REQUIREMENT |
Convert the material between the line holding "Where should I click to: Collapse" and the line holding "click(x=88, y=39)", inclusive, into a two-column CSV with the columns instruction and action. Give each text its own row beside its answer, with each value in a single quoted field and line breaks replaced by spaces.

INPUT DATA |
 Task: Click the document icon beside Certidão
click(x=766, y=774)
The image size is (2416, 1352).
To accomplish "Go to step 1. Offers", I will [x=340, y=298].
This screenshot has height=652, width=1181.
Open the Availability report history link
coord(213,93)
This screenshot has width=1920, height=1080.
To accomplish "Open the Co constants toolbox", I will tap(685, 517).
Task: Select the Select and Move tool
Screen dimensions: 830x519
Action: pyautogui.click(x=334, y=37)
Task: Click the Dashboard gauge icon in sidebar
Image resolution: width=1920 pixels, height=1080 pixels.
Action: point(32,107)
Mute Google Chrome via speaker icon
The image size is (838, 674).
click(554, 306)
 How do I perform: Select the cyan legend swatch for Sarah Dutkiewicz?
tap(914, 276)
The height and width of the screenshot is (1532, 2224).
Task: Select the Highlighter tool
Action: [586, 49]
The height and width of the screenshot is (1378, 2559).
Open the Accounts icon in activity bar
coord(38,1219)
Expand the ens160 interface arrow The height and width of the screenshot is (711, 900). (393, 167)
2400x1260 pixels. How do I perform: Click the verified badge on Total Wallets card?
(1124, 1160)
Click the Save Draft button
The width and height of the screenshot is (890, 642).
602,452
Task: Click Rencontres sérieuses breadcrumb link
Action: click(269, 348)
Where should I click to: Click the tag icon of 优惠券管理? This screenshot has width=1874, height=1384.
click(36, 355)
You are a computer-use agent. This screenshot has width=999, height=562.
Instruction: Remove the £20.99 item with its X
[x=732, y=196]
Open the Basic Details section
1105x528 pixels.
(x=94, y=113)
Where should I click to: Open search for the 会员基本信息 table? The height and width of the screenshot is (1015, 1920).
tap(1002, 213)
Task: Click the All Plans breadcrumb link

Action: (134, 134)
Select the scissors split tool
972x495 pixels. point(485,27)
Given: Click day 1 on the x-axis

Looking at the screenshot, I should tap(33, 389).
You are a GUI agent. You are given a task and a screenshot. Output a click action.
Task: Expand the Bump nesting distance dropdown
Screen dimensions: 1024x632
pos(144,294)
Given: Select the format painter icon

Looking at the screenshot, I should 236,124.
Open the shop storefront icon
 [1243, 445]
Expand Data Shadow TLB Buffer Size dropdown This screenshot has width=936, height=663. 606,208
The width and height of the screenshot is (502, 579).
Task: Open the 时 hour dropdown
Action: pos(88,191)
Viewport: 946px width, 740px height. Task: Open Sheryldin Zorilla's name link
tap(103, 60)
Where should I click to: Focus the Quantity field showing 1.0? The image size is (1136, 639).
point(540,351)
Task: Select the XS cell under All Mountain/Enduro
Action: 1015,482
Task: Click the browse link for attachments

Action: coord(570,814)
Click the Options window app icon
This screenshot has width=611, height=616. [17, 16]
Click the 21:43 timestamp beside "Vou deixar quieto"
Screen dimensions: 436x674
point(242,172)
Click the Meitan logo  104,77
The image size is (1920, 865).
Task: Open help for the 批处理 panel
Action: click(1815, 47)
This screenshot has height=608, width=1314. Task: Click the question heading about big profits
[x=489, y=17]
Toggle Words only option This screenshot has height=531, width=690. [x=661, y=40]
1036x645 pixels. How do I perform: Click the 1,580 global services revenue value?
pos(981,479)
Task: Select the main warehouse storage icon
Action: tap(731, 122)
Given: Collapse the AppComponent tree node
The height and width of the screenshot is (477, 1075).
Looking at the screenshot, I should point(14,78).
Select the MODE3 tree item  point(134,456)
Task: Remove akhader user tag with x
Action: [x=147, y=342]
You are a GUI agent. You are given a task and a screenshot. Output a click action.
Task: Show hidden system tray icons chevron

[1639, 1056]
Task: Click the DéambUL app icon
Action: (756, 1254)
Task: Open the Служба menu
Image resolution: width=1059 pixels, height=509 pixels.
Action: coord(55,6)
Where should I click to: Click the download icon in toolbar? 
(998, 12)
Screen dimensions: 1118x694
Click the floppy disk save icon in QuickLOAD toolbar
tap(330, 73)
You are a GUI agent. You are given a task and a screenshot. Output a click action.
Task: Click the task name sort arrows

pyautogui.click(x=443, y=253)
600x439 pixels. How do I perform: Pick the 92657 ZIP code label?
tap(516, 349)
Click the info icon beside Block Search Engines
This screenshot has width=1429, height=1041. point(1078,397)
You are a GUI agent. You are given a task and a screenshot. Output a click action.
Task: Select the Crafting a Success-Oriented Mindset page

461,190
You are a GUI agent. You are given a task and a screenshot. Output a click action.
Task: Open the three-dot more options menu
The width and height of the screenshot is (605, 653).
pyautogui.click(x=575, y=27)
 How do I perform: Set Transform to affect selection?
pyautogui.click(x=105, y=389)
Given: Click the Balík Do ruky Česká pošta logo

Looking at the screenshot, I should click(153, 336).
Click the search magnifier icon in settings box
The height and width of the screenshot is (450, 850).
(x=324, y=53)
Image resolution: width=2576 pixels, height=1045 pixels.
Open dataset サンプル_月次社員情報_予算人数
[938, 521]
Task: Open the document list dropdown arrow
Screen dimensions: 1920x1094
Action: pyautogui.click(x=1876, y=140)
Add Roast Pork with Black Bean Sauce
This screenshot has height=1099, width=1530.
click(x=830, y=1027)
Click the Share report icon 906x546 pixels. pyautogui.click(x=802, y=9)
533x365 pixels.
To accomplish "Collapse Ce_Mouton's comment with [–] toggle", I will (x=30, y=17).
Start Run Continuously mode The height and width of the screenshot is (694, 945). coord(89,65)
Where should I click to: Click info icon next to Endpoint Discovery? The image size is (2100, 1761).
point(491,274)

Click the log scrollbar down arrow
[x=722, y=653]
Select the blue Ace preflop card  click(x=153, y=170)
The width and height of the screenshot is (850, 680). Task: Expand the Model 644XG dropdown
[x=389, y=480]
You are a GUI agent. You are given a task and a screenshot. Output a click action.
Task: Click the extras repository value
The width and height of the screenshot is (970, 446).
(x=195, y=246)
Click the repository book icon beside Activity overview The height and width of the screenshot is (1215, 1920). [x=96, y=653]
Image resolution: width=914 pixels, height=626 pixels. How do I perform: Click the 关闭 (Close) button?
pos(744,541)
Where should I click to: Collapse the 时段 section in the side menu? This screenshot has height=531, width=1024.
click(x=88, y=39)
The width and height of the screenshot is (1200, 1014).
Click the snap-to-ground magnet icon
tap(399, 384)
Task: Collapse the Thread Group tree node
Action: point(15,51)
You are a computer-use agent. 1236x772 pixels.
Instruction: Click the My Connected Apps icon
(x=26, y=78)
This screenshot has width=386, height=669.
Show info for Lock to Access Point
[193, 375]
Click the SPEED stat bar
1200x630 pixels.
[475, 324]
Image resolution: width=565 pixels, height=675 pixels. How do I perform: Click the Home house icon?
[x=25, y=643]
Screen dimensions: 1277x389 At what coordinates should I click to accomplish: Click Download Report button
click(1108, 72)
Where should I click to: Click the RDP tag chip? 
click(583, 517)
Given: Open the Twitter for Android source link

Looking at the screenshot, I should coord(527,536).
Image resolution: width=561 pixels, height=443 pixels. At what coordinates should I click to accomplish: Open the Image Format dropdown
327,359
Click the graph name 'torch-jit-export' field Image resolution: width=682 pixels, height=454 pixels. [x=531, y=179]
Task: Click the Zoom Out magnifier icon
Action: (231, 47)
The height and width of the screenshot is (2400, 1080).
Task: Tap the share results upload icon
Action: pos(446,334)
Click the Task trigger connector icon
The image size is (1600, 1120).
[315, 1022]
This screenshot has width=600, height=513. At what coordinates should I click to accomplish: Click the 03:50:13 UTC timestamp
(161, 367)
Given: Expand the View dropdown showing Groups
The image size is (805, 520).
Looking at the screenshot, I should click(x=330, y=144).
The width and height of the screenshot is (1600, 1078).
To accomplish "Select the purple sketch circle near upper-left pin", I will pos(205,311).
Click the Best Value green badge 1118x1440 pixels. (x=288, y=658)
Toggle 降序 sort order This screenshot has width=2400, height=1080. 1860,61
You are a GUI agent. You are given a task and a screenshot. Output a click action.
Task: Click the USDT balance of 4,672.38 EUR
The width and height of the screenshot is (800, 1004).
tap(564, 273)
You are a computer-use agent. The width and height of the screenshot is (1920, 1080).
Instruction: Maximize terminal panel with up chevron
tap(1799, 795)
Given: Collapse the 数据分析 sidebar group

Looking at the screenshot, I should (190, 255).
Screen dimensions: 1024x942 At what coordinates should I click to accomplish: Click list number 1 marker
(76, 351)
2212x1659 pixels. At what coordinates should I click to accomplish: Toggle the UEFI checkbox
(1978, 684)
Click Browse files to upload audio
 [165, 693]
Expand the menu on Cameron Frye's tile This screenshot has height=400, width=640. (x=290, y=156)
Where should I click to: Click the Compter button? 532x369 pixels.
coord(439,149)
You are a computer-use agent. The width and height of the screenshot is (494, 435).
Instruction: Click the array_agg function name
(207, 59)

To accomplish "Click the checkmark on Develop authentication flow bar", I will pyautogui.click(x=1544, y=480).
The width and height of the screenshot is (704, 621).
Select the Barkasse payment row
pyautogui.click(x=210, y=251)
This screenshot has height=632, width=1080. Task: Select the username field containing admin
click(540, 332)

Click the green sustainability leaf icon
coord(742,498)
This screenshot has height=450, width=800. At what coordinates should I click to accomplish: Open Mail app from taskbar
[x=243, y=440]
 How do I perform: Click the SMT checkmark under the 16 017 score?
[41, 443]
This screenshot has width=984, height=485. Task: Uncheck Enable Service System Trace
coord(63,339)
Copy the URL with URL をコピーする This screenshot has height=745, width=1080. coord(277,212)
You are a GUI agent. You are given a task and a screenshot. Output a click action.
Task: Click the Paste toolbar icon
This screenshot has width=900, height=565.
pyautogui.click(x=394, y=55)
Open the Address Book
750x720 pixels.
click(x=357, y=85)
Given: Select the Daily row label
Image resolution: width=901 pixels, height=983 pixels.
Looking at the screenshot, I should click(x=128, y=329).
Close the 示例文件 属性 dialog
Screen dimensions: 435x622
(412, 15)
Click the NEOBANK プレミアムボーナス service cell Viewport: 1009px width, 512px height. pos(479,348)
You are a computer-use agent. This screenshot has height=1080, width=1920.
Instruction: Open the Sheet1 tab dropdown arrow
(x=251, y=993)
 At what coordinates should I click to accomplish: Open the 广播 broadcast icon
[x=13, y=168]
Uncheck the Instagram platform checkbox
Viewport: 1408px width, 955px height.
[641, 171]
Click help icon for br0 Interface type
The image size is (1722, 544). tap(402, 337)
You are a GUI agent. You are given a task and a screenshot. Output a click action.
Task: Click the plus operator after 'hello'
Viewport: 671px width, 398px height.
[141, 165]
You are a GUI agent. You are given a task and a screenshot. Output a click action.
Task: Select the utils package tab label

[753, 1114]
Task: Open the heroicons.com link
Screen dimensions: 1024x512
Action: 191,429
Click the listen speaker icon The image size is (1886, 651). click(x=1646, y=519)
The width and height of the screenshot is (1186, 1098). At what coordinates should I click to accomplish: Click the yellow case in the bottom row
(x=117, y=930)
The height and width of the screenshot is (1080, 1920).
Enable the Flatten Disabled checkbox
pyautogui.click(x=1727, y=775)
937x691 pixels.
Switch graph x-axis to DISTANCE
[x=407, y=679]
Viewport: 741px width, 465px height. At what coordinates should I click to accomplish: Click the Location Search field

COMPLETE RESPONSE |
instruction,action
"Where should I click to: Collapse the 时段 section in the side menu? This screenshot has height=531, width=1024.","click(x=88, y=39)"